**EXERCISE REQUIREMENTS:**
Repeat the records exactly. Every line must match.

-------- DATASET ENTRIES

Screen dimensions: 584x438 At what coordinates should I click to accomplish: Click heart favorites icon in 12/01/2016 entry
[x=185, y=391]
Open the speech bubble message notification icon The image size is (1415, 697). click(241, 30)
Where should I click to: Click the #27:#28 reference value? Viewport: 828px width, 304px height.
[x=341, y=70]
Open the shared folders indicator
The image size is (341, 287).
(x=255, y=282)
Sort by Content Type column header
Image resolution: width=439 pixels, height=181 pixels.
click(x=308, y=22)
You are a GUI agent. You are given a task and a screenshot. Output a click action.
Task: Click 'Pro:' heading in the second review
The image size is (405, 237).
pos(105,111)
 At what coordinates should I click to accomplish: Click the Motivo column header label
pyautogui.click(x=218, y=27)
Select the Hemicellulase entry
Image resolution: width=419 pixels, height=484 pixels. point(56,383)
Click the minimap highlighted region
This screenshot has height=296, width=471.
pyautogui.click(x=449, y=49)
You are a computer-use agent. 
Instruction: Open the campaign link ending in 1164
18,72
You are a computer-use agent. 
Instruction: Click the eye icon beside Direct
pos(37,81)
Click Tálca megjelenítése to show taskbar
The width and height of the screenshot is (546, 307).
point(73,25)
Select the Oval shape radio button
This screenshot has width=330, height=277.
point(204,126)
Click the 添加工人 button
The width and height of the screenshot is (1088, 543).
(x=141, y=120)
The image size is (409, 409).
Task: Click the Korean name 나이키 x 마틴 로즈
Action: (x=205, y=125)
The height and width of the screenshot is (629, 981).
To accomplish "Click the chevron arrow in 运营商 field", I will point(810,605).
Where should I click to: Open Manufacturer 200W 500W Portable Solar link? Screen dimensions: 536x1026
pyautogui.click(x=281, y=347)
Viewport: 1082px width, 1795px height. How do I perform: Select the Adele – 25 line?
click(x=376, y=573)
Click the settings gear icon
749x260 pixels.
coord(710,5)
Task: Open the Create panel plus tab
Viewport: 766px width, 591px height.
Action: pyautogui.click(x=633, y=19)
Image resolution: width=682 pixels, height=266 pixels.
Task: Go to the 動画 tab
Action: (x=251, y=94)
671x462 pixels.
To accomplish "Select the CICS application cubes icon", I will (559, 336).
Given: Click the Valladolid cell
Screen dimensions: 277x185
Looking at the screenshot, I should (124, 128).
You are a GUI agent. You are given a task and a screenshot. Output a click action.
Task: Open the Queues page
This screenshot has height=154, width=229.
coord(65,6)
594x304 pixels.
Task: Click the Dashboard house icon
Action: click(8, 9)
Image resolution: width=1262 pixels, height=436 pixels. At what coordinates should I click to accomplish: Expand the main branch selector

----------------

**ANSWER BELOW:**
Screen dimensions: 584x438 At what coordinates should I click to accomplish: Click heart favorites icon in 12/01/2016 entry
[x=185, y=391]
Open the speech bubble message notification icon The image size is (1415, 697). click(241, 30)
Where should I click to: Click the #27:#28 reference value? Viewport: 828px width, 304px height.
[x=341, y=70]
Open the shared folders indicator
The image size is (341, 287).
(x=255, y=282)
Sort by Content Type column header
Image resolution: width=439 pixels, height=181 pixels.
click(x=308, y=22)
You are a GUI agent. You are given a task and a screenshot. Output a click action.
Task: Click 'Pro:' heading in the second review
The image size is (405, 237).
pos(105,111)
 At what coordinates should I click to accomplish: Click the Motivo column header label
pyautogui.click(x=218, y=27)
Select the Hemicellulase entry
Image resolution: width=419 pixels, height=484 pixels. point(56,383)
Click the minimap highlighted region
This screenshot has height=296, width=471.
pyautogui.click(x=449, y=49)
You are a computer-use agent. 
Instruction: Open the campaign link ending in 1164
18,72
You are a computer-use agent. 
Instruction: Click the eye icon beside Direct
pos(37,81)
Click Tálca megjelenítése to show taskbar
The width and height of the screenshot is (546, 307).
point(73,25)
Select the Oval shape radio button
This screenshot has width=330, height=277.
point(204,126)
Click the 添加工人 button
The width and height of the screenshot is (1088, 543).
(x=141, y=120)
The image size is (409, 409).
Task: Click the Korean name 나이키 x 마틴 로즈
Action: (x=205, y=125)
The height and width of the screenshot is (629, 981).
To accomplish "Click the chevron arrow in 运营商 field", I will point(810,605).
Where should I click to: Open Manufacturer 200W 500W Portable Solar link? Screen dimensions: 536x1026
pyautogui.click(x=281, y=347)
Viewport: 1082px width, 1795px height. How do I perform: Select the Adele – 25 line?
click(x=376, y=573)
Click the settings gear icon
749x260 pixels.
coord(710,5)
Task: Open the Create panel plus tab
Viewport: 766px width, 591px height.
Action: pyautogui.click(x=633, y=19)
Image resolution: width=682 pixels, height=266 pixels.
Task: Go to the 動画 tab
Action: (x=251, y=94)
671x462 pixels.
To accomplish "Select the CICS application cubes icon", I will (559, 336).
Given: Click the Valladolid cell
Screen dimensions: 277x185
Looking at the screenshot, I should (124, 128).
You are a GUI agent. You are given a task and a screenshot. Output a click action.
Task: Open the Queues page
This screenshot has height=154, width=229.
coord(65,6)
594x304 pixels.
Task: Click the Dashboard house icon
Action: click(8, 9)
Image resolution: width=1262 pixels, height=436 pixels. At what coordinates should I click to accomplish: Expand the main branch selector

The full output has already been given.